▶ WHAT THE TASK ASKS
Could you give the lines below as a numbered list, starting at the line containing "Describe the element at coordinates (322, 930)" and ending at the line containing "avatar-beard is located", with any blank lines left out?

▶ WORKING DATA
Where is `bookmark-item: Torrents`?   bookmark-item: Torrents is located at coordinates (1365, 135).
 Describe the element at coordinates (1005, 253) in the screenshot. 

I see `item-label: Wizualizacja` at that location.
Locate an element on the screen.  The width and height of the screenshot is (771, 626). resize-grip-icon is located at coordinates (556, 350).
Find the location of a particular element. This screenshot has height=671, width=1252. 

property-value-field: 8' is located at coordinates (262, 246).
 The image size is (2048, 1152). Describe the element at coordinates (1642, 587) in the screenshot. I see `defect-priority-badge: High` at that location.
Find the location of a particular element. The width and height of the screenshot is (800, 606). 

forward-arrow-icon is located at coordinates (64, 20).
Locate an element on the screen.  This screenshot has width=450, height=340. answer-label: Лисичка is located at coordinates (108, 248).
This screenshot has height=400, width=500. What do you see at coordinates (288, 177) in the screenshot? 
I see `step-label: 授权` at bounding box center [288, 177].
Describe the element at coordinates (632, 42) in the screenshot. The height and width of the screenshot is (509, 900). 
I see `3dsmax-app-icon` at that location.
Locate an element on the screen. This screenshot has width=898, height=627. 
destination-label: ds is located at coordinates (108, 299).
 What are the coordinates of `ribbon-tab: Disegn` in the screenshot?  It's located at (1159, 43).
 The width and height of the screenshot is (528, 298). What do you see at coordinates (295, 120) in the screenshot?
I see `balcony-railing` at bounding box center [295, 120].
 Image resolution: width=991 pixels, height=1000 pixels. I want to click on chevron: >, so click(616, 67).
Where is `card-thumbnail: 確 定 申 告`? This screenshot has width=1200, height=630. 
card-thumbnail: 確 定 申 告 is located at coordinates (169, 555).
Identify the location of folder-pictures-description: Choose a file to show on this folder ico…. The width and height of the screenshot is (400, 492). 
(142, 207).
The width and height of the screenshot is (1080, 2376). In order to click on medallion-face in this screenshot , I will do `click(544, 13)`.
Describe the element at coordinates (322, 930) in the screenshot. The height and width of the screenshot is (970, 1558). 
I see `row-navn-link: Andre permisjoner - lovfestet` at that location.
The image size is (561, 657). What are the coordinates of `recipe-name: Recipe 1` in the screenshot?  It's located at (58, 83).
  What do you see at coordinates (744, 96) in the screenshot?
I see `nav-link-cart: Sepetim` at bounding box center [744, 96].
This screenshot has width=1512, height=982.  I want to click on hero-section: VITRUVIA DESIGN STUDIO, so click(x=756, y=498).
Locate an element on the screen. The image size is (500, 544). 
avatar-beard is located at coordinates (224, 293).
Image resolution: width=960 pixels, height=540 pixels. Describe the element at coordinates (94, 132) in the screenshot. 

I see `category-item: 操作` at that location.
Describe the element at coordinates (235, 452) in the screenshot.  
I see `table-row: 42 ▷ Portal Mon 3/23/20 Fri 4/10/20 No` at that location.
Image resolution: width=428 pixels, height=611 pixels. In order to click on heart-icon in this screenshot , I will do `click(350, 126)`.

▶ SOLUTION FOR THIS EXERCISE
1. Describe the element at coordinates (322, 930) in the screenshot. The height and width of the screenshot is (970, 1558). 
2. I see `row-navn-link: Andre permisjoner - lovfestet` at that location.
3. The image size is (561, 657). What are the coordinates of `recipe-name: Recipe 1` in the screenshot?  It's located at (58, 83).
4.   What do you see at coordinates (744, 96) in the screenshot?
5. I see `nav-link-cart: Sepetim` at bounding box center [744, 96].
6. This screenshot has width=1512, height=982.  I want to click on hero-section: VITRUVIA DESIGN STUDIO, so click(x=756, y=498).
7. Locate an element on the screen. The image size is (500, 544). 
8. avatar-beard is located at coordinates (224, 293).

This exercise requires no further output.